World history is always been monopolized by the European powers. At best, the Japanese are mentioned for their role in WW2, but they’re often portrayed in bad light. After all, when Europeans invade, they are referred to as the so-called torchbearers of human rights and democracy. Marthanda Varma is not just significant in Indian history but plays an important role in world history. He was the first Asian king in recent history to defeat a European power, after which, no Asian power would defeat a European power until the Russo-Japanese war of 1905! He led Travancore to an astounding victory against the Dutch in 1741, their worst defeat in history, and ultimately led to the Dutch’s decline in the Indian Subcontinent.

Marthanda Varma was born to the ruler of Travancore (Venadu) in 1705 in the middle of a crisis looming in the country. The king could not sustain his kingdom due to various external and internal forces that were working to destabilize his rule. The external forces being the European powers eyeing the Malabar coast, and internal being the extremely decentralised state Travancore was at the time. Local chieftains and leaders held too much control, curbing the power of the king. Then came Marthanda Varma, reigning from 1729, who laid the foundation to the powerful modern Travancore it will come to be. Varma resolved the political differences between locals and expanded his kingdom northwards. He consolidated power by reducing the control held by the feudal lords and chieftains and made Travancore a highly centralised state.

Understanding the need for a well trained and highly equipped army, he built one from scratch to up to 50,000 men. Another of his strengths was being able to forge strong alliances with nearby rulers to thwart any imminent attacks by the Europeans. In 1757, he allied with the ruler of Kochi. He cemented the treaty with the English East India Company too, which proved to be beneficial in the coming years.

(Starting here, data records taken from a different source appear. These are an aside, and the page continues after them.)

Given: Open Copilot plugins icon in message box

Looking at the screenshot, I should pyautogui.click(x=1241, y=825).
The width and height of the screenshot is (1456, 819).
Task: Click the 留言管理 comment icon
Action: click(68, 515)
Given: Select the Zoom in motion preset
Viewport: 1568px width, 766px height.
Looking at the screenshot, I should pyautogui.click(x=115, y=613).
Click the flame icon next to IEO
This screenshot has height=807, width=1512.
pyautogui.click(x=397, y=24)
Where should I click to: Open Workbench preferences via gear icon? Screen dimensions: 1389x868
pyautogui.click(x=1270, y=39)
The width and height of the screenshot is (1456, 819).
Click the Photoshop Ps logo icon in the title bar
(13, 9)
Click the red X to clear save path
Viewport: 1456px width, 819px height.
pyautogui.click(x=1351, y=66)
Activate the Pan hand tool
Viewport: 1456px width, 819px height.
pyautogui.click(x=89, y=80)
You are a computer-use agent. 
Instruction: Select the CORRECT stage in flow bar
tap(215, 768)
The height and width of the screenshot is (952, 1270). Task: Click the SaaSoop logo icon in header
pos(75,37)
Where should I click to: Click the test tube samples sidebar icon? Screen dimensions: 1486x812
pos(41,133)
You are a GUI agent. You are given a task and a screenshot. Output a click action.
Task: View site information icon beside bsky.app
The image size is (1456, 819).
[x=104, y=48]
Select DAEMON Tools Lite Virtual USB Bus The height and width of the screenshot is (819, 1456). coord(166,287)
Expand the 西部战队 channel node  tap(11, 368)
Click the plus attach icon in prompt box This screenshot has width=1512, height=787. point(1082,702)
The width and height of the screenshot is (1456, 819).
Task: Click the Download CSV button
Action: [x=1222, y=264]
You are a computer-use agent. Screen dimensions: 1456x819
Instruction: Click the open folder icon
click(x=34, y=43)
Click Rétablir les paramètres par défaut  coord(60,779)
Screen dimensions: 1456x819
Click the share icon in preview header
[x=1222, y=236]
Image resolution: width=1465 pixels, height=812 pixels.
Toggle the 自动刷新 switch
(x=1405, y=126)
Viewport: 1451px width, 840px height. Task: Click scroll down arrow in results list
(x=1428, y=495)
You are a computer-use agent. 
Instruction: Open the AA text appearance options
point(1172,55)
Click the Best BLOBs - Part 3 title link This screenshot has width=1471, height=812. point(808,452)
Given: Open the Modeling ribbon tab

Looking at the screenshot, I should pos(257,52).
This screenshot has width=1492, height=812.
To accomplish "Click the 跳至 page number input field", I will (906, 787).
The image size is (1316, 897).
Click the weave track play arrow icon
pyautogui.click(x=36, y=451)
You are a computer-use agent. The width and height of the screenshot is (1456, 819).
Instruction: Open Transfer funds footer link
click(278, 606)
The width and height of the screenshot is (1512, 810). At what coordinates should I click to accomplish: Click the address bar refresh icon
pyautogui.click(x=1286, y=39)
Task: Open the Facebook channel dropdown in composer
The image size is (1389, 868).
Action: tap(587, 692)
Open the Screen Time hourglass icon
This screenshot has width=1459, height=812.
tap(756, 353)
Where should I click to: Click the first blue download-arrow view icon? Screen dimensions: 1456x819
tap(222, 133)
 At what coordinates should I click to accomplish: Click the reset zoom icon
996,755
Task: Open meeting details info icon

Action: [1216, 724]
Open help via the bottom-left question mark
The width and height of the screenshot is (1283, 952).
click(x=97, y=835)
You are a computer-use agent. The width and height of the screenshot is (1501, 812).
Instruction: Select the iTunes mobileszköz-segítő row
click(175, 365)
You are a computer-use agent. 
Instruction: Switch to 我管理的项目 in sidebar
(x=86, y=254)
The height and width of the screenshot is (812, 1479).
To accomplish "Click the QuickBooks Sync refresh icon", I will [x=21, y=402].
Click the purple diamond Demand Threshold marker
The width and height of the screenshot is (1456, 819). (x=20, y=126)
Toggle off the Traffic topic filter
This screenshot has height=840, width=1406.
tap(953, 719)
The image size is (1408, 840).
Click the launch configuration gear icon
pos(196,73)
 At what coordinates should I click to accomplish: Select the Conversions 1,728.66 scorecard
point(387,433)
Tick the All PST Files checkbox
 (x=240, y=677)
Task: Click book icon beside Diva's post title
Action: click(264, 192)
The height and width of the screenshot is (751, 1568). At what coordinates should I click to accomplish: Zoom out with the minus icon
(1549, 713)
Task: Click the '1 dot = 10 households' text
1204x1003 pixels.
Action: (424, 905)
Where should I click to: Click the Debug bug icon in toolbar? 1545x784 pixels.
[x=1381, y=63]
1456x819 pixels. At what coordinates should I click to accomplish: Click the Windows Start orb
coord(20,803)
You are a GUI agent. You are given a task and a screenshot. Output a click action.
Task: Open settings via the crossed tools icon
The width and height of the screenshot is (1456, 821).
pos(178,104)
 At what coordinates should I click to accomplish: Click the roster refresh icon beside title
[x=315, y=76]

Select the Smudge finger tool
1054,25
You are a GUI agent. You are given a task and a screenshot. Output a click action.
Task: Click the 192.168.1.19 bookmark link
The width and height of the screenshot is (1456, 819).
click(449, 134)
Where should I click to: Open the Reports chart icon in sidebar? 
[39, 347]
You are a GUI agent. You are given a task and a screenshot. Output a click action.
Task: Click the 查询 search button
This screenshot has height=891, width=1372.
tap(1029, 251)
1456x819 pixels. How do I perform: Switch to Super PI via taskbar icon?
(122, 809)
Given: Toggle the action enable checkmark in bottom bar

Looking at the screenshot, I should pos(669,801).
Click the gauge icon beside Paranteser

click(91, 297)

Marthanda Varma did something which threatened and provoked the Dutch- a rather odd thing for an Indian kingdom to do at that time. He began to consolidate the Indian Ocean trade by doing a few things. Firstly he monopolized the trade of goods, mainly pepper, by requiring a license to trade. He extended his patronage to the Syrian Christians which reduced the European involvement in the ocean. Essentially, he realised the Dutch’s power stemmed from the flourishing Kochi port, so he was determined to conquer the spice-producing areas supplying goods to Kochi. In 1743, he declared a state monopoly (the Kuttagai) on pepper and subsequently annexed 5 nearby principalities to Travancore. Clearly, his empire was becoming highly centralised and rapidly expanding.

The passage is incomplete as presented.